И одновременно с его словами в потолок громко выстрелила вторая бутылка шампанского, заказанная незнакомкой. Наверное, как я позже понял, таким образом провидение хотело предостеречь меня от этого опрометчивого шага, впоследствии так дорого стоившего мне, да и всему нашему Отечеству…
Впрочем, настоящую цену тому давнему пари я узнаю, когда мы приземлимся в Шереметьево-2.
– Тогда по рукам! – засмеялся Арнольд.
Я во второй раз за один вечер, но теперь уже с куражистой уверенностью протянул свою ладонь для скрепления договора. Витек сжал ее крепко, но без членовредительства, а Арнольд накрыл наши руки сверху растопыренной пятерней. Ни руки Жгутовича, ни его самого в этот ответственный момент поблизости не оказалось. Он уже со свойственной советскому обольстителю непосредственностью сидел за столиком незнакомки и хлебал ее шампанское…
– Вот и славненько! – сказал Арнольд, вставая. – Очень хорошо, что все сладилось. А мне пора на паровоз. Вы только с «амораловкой» поосторожнее! Много – вредно. Гляньте: Жгутович – глиста глистой, а как вскобелился-то!
Лукаво усмехнувшись, он подхватил рюкзачок и направился к выходу. А я, глядя ему вслед, почему-то с будоражащей достоверностью вспомнил давний-предавний свой турпоход и одну крепенькую инструкторшу, научившую меня, школьника, ставить палатку за рекордные две минуты, а потом в этой самой палатке разъяснившую мне, возбужденному, несмышленому: то, что в туризме – абсолютный рекорд, в сексе – абсолютно не рекорд. Прав Арнольд: «амораловки» больше ни капли!

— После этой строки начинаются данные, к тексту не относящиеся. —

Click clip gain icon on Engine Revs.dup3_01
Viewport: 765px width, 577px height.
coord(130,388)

Тем временем к нам, чтобы собрать пустую посуду, подошла Надюха. Перешучиваться и кокетничать с безденежными клиентами не имело смысла, поэтому она хмуро и молчаливо складывала в стопку грязные тарелки, брезгливо косясь на понатыканные в них окурки. Склоняясь над столом, официантка невольно предъявляла нам свою вполне убедительную грудь. Неожиданно Витек схватил ее за руку и потянул к себе:
– Как зовут-то?
– Отпустите, – ответила она с томной строгостью.
– Отпущу – упадешь!
– Нахал…
– Пускай нахал – лишь бы пахал! – засмеялся Витек, и я подумал о том, что современная наука явно недооценивает нынешний городской фольклор.
– Я милицию вызову! – неуверенно пообещала Надюха.

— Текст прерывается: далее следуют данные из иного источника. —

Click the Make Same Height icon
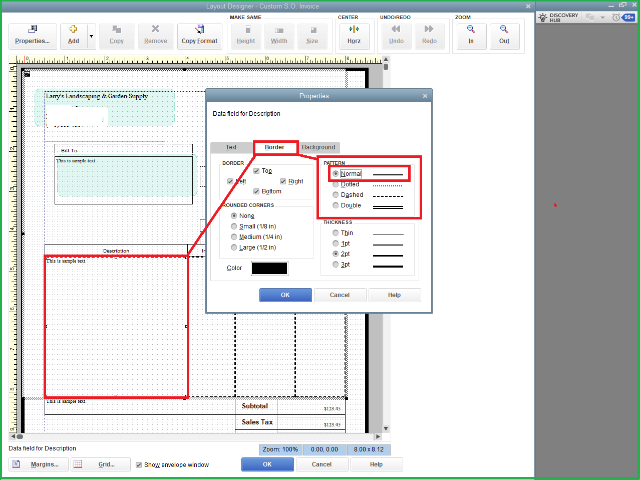This screenshot has height=480, width=640. [x=245, y=36]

– Позвонила я ноль-два – ноги сходятся едва! – поддал Витек.
– Скажите вашему другу! – Она растерянно глянула на меня.
– Отпусти ее! – приказал я, заметив, что возня у столика привлекла внимание хмурой метрдотельши, похожей на смотрительницу женской тюрьмы.
Витек неохотно выпустил руку, Надюха потерла покрасневшее запястье, буркнула: «Дурак» – и, подхватив посуду, ушла. Мы проводили ее голодными взглядами. Первым опомнился, конечно, я:
– Давай сразу договоримся: ты ничего не делаешь без моего разрешения!
– Что ж, мне теперь и ляльку без вашего разрешения не зачалить? – засопел Витек.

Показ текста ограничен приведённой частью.